The RDoC Controversy: Alternate Paradigm or Dominant Paradigm?

The National Institute of Mental Health’s (NIMH) Research Domain Criteria (RDoC) initiative is controversial within psychiatry and within the research community. Much has been written on this subject (13). Here I comment on two vexing issues: RDoC versus DSM-5 and whether NIMH is stepping back from clinically relevant research.

RDoC Versus DSM-5

While DSM and ICD are diagnostic manuals, RDoC is not. What RDoC is, instead, is a set of principles for deriving and studying biobehavioral constructs implicated in psychiatric disorders. Current diagnostic categories are valid for many purposes and represent the best effort to relate science to nosology. There is no better alternative at present for clinical application. However, there are very significant limitations in the scientific application of heterogeneous syndromes where the defining psychopathologies are not unique to the diagnostic class and vary within categories between cases.
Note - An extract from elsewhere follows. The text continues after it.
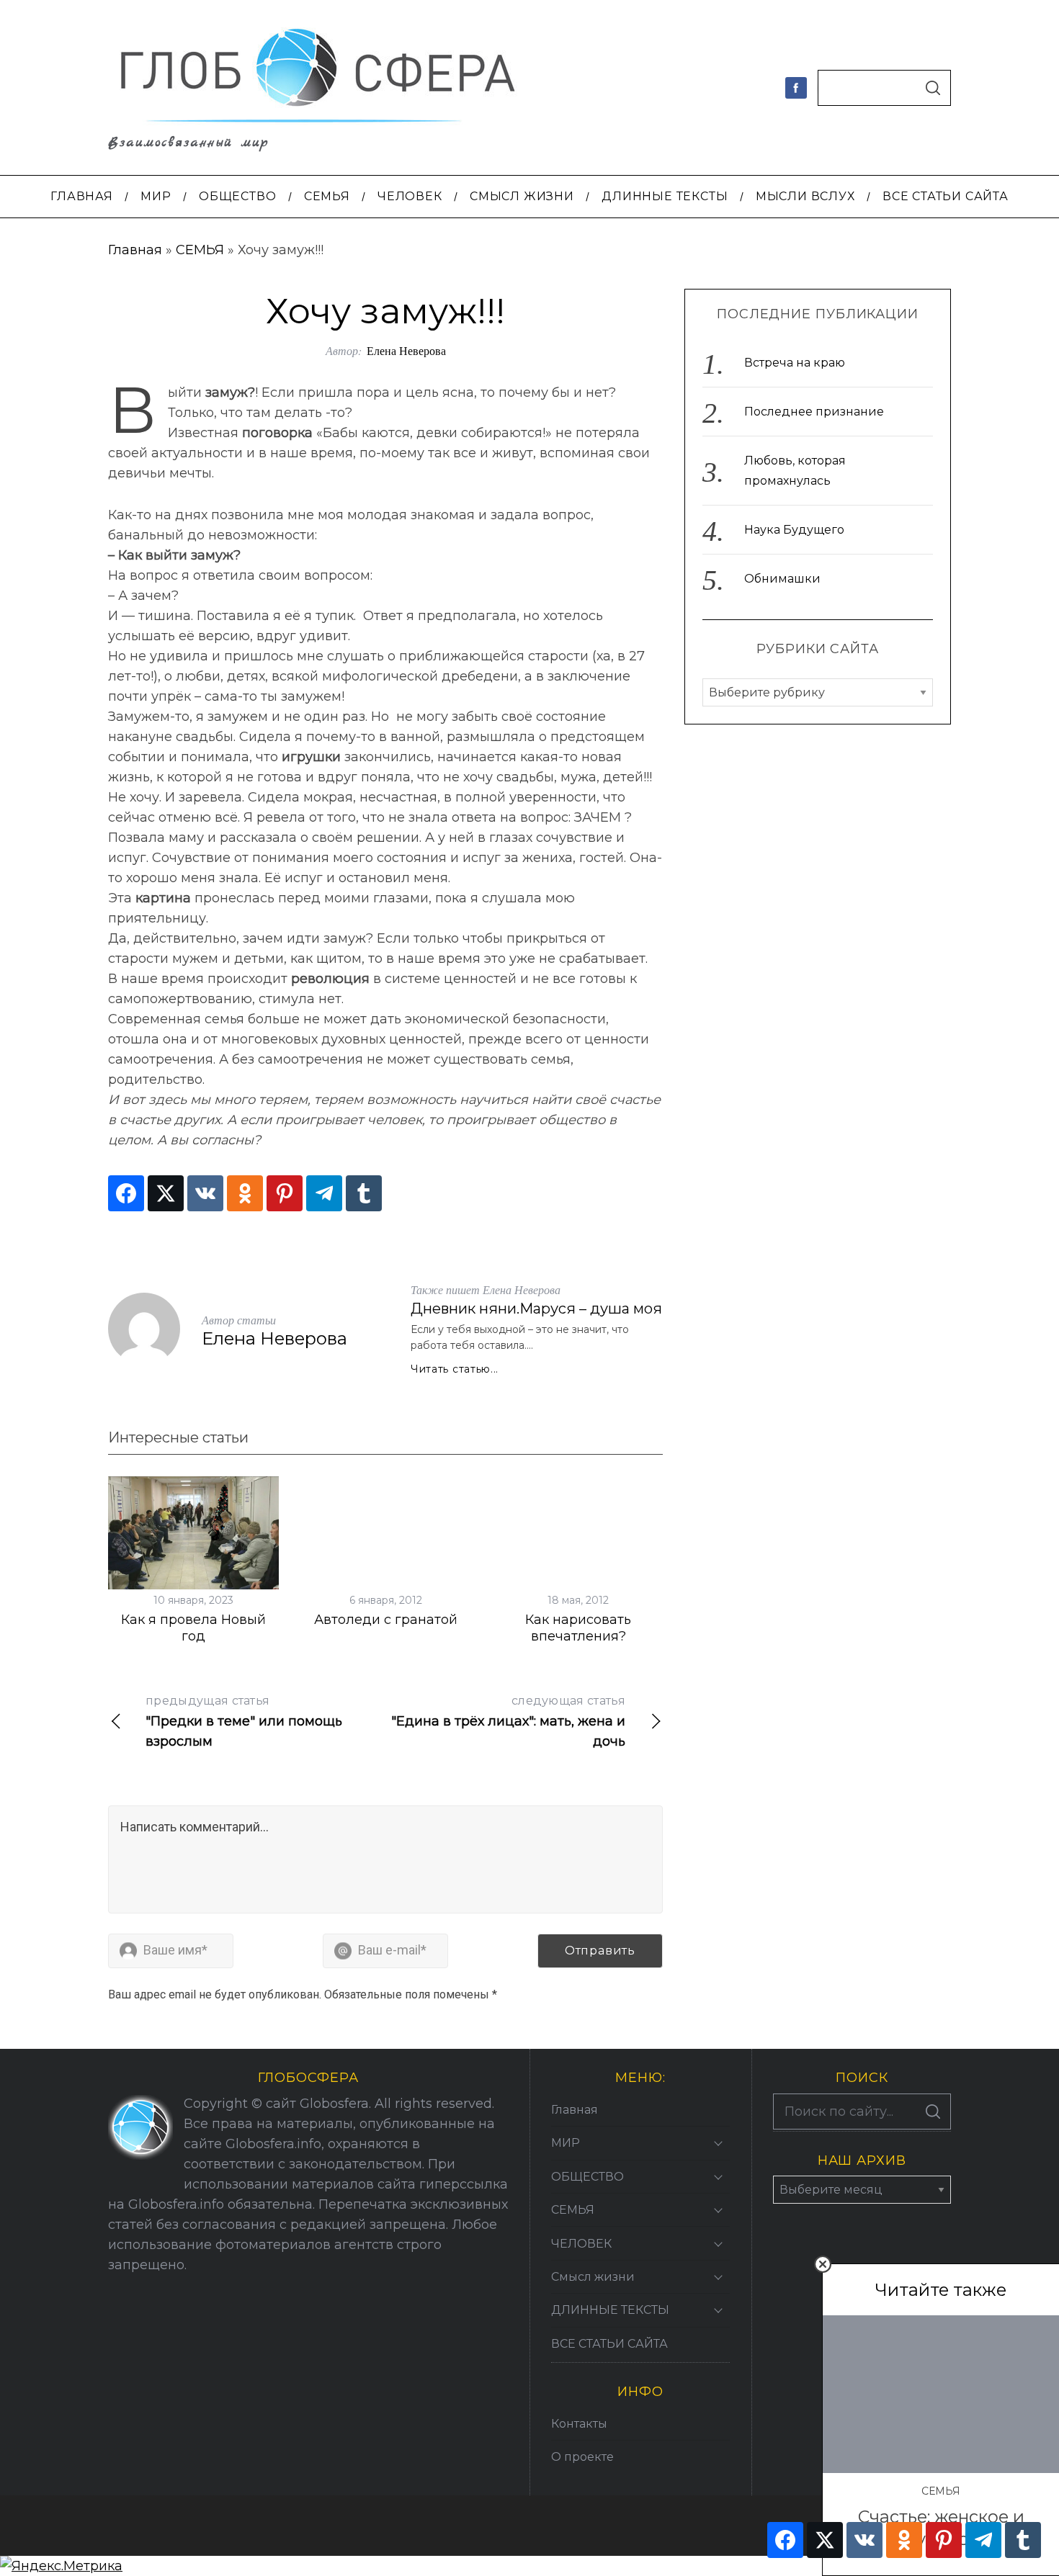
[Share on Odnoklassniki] (245, 1193)
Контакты (579, 2424)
Consider the limitations of schizophrenia as the phenotype in genome-wide association studies, where individuals in a study cohort differ on virtually every clinical variable. Hence, results from such studies yield mostly weak findings with unknown relation to specific pathology and false negative exclusion of genes based on failure to apply robust phenotypes to select relevant individuals.
RDoC provides one of several paradigms addressing syndrome heterogeneity. DSM-5 provides eight symptom dimensions for psychotic disorders in section 3. These psychopathology domains require clinical attention and are targets for research. Translational research involving animals is used to generate knowledge hypothesized to relate to specific pathologies relevant to diagnostic class but not to represent the range of pathologies associated with the class. The Consortium on the Genetics of Schizophrenia (4, 5) and the Bipolar-Schizophrenia Network on Intermediate Phenotypes (6) endophenotype programs are outstanding examples of the deconstruction of clinical syndromes.
Science resulting in advances in clinical care has been modest. In this context, NIMH gave emphasis to RDoC as a paradigm with the hypothesis that research based on already defined behavioral constructs with known neural circuits will accelerate the development of fundamental knowledge applicable to psychopathology while reducing problems associated with heterogeneous clinical syndromes. The RDoC initiative neither replaces nor excludes other paradigms, but it is an NIMH strategic plan priority and competes for resources. In this regard it will eventually be judged by whether knowledge generated within this paradigm is validated in relation to human pathology and whether clinically relevant innovations are produced.
The issue is not whether RDoC is an alternative diagnostic approach but whether the paradigm will promote information that informs nosology and facilitates application of brain science in clinical diagnostic concepts. In addition to freeing investigators from the approach of diagnostic class versus normal control, possible outcomes relevant to DSM and ICD are that:
Psychopathology spectra may be identified that optimize the grouping of diagnostic classes;
Porous boundaries between diagnostic classes may be clarified, with implications for classification or diagnostic criteria;
Fundamental aspects of psychopathology may be identified, and comorbid conditions may be viewed between specific pathologies rather than between heterogeneous clinical syndromes;
Integration of brain science with diagnoses may be facilitated; and
Novel concepts regarding the organization of mental disorders may emerge.
In the above examples, new information from RDoC and from other sources would be used to revise classification (think DSM-5.1, DSM-5.2, etc.), and brain science may be more closely related to clinical constructs over the long term. Of immediate interest is whether RDoC-generated knowledge will identify novel targets for therapeutic and prevention discovery. The current RDoC model can be viewed at https://www.nimh.nih.gov/research-priorities/rdoc/index.shtml and includes self-reports to facilitate translation to clinically assessed psychopathology.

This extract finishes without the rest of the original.